39 噂のあの娘(こ)? その2
「ちょっと貴女。 いくら平等を謳う学園と言えど、私に挨拶をしないなんて、失礼ではなくて」
そう言って声を荒げるのは、アガサ・マグダーリン公爵令嬢だ。
背の中央まである、癖はあるが鮮やかな赤い髪。
顔の両サイドはドリルのように巻かれた髪が、強い印象を与えていた。
瞳は濃い茶色で、一重のキリリとした切れ長だった。
鼻筋も通り薄い唇は、美人なのだが男前な感じだ。
背丈もマリアンヌを見下ろす位はある。
その背後には、取り巻きと言って良いのか解らないが、3人の令嬢がこちらを睨んでいた。
元は宿屋で、冒険者や騎士等の荒くれ者を相手に給仕の手伝いをしていたマリアンヌだ。
令嬢の威圧等、どこ吹く風だ。
だが、この手の類いは無視をすると面倒だと解っていた。
平民だと思って暮らしていた時は、如何に上手くあしらうかを店の女将に伝授されていたのだ。
しかし、今貴族になっている自分。
店のようにへりくだることは出来ない。
ここは家庭教師の先生に学んだことを、混ぜ込んで実践してみよう。
「失礼致しました。 私、マリアンヌ・ポリプロピレンと申します。 マグダーリン公爵令嬢様、これからよろしくお願いいたします」
そう言って、礼をする。
更に付け加えて畳み掛ける。
「申し訳ありませんが、まだ私、貴族社会に馴染めておりませんので、いろいろと御伝授していただくと心強いです」
そう言われると、他の生徒の手前これ以上は責められないアガサ。
「よろしくてよ。 何かあればお聞きなさい。 ここは貴女の暮らしていた田舎とは違うのだから」
そして、これ以上は何も言えないとばかりに、表情を崩さず去っていく。
「ありがたいお言葉、痛み入ります」と、さらに会釈をするマリアンヌ。
近くにいた生徒達は、戦々恐々だった。
アガサは顔も態度も苛烈であり、平等と言われるこの学園でも、生意気な生徒達を時々絞めていた。
まあそれも、アガサ基準なのだが。
そして逆らうと、引くほど倍で言い返される。
公爵令嬢と言うことで、後で何をされるか解らない怖さもある。
そんな中、可憐にあしらったマリアンヌは、称賛の眼差しを受けた。
「あのマグダーリン公爵令嬢に、堂々としているの格好良かった」
「私なら、震えちゃうわ」
「すごく洗練されてた。 あの圧に耐えてすごい。 よく言った」
「そもそも、いつも朝に挨拶してたじゃん。 今更なんだろうね?」
等々、マリアンヌに肯定的な意見が溢れた。
負けない気持ちで向かっていたマリアンヌだったが、気が抜けて泣きそうな表情になっていた。

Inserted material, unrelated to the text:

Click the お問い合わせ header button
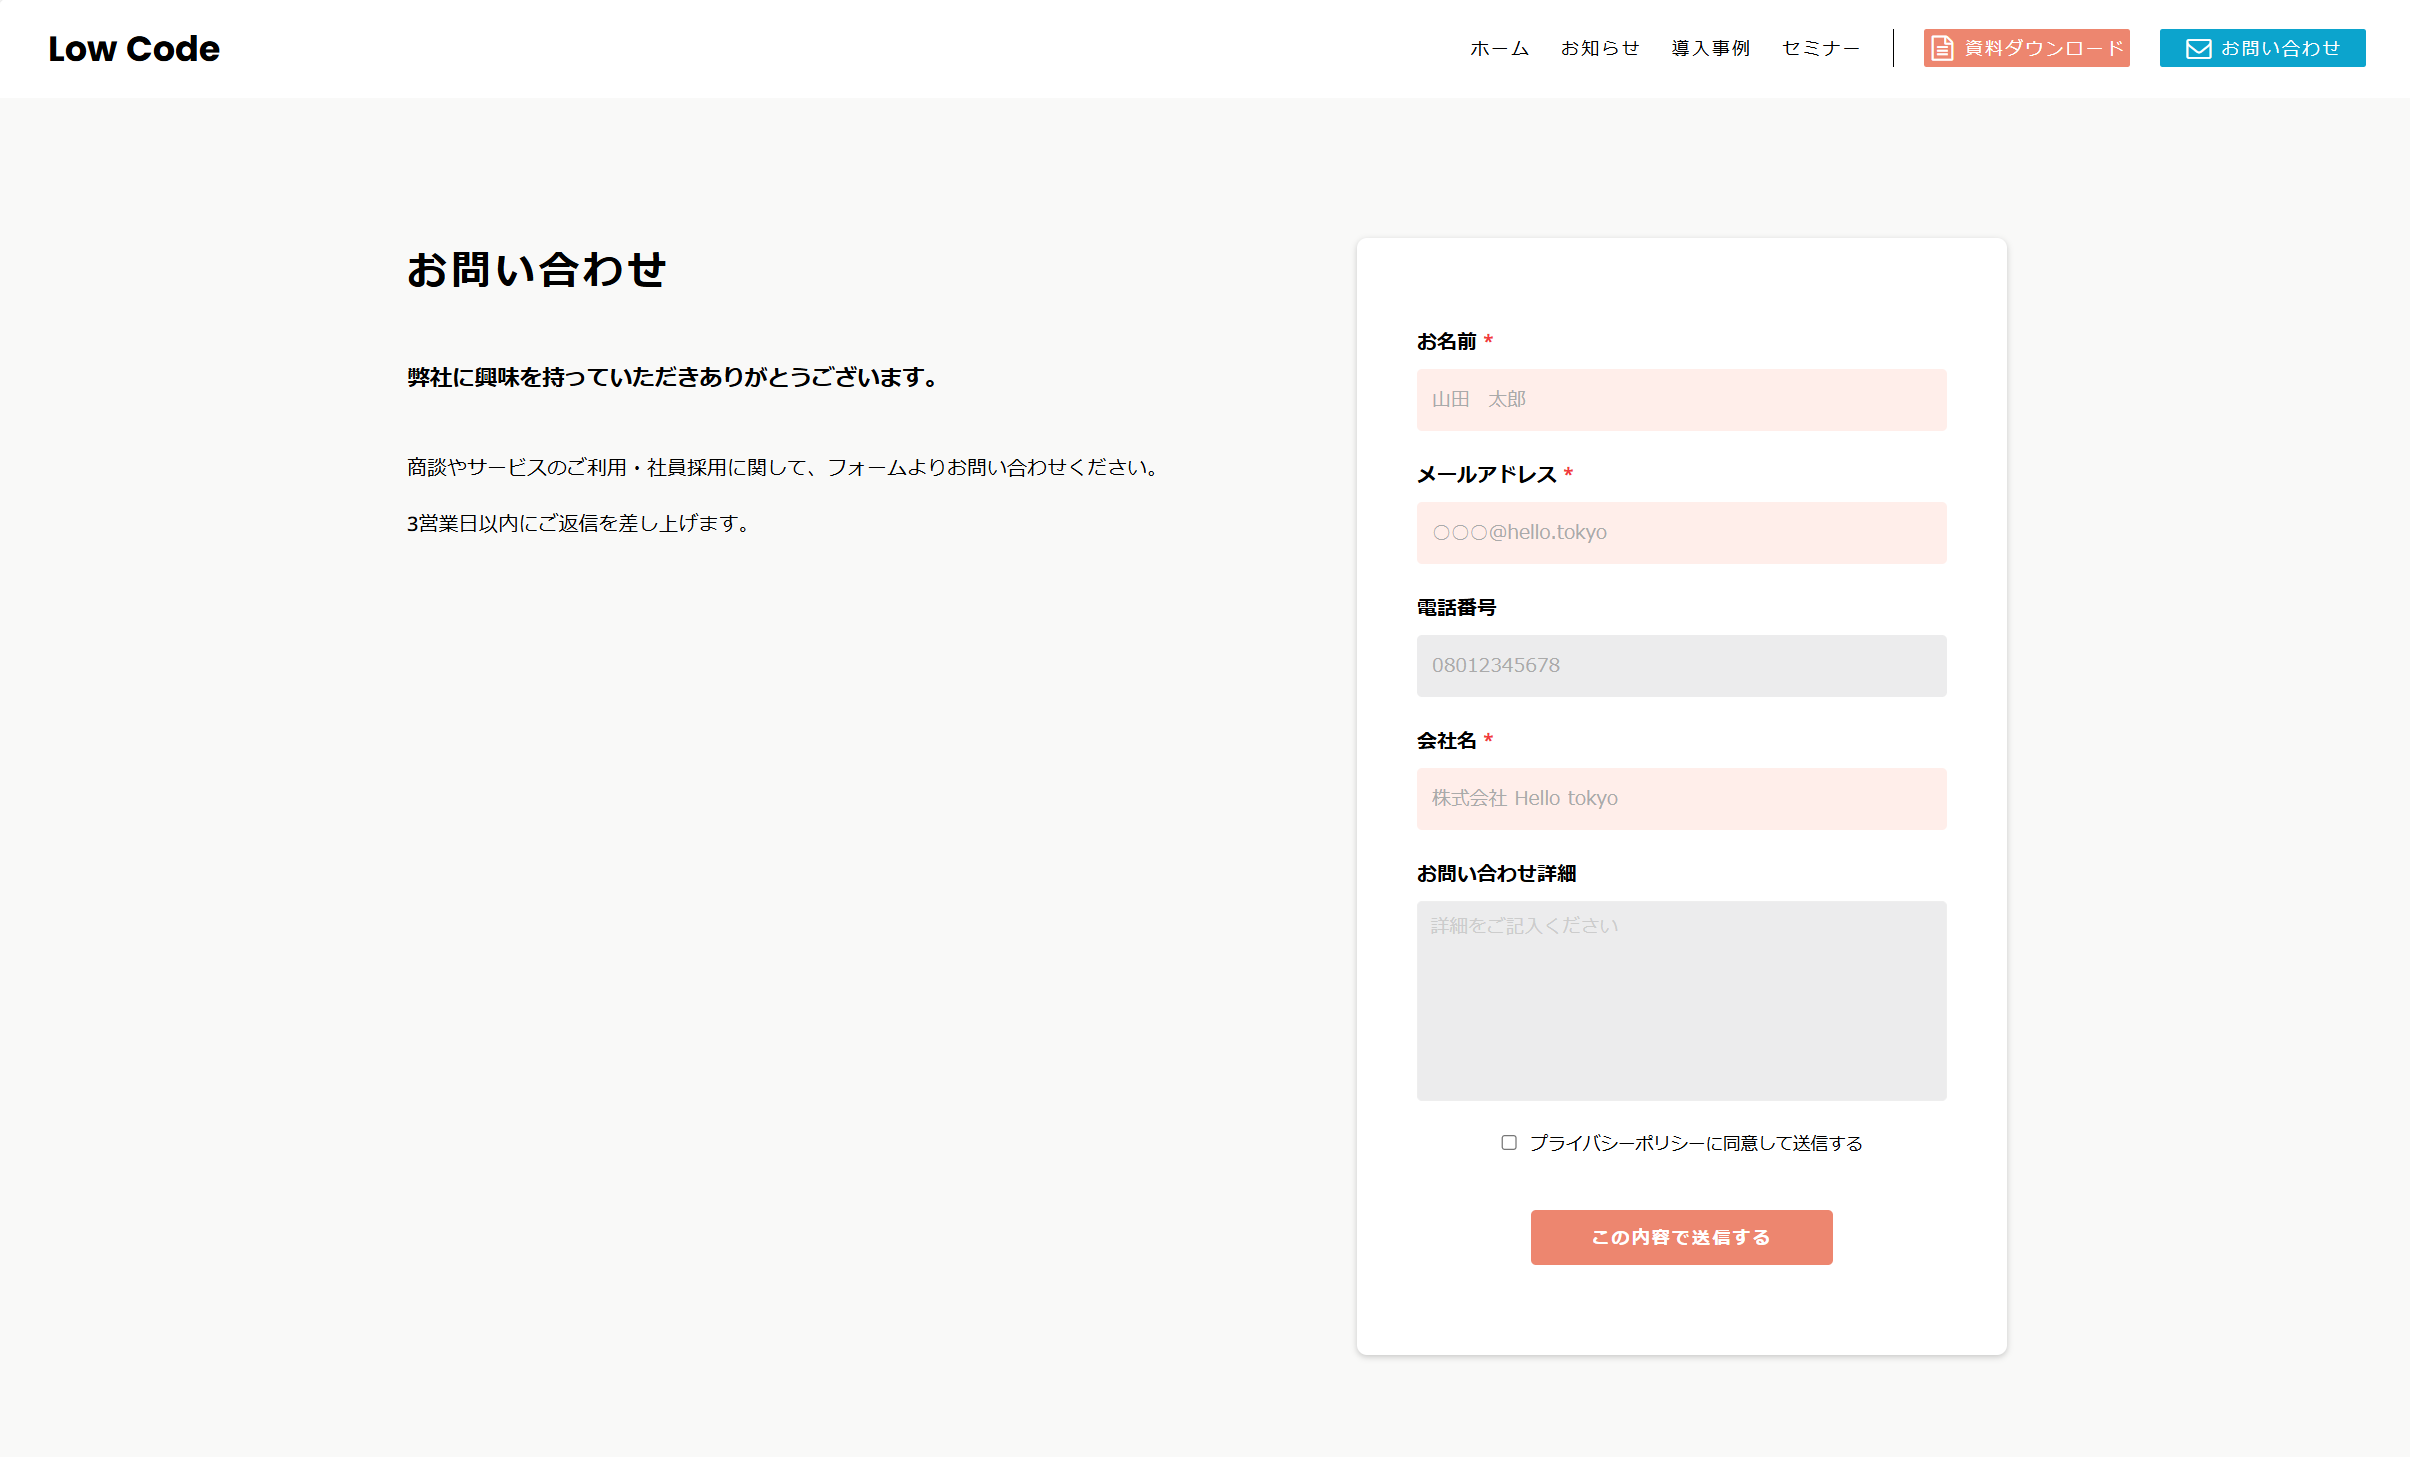Screen dimensions: 2410x1457 tap(2262, 47)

事実だが、本妻の家へ入り込んだマリアンヌとジンジャー親子。
酷い噂もたくさん聞いてきた。
でも、励ます言葉を聞けたから…………………
泣く気なんてなかったのに、頬に涙が伝っていた。
昔はこんなに弱くなかったのに。
すると1人の女生徒が、ハンカチを渡し背中を撫でてくれていた。
サクラ・カザナース侯爵令嬢。
ステナの従者であるドリップの祖父のクレッセント商会と、貿易業で繋がる名家である。
水色の肩まである長い髪を、桃色のシュシュで緩く1つで結び、紅水晶の瞳を切なそうに震わせる。
彼女が囁く言葉は、どこまでも優しかった。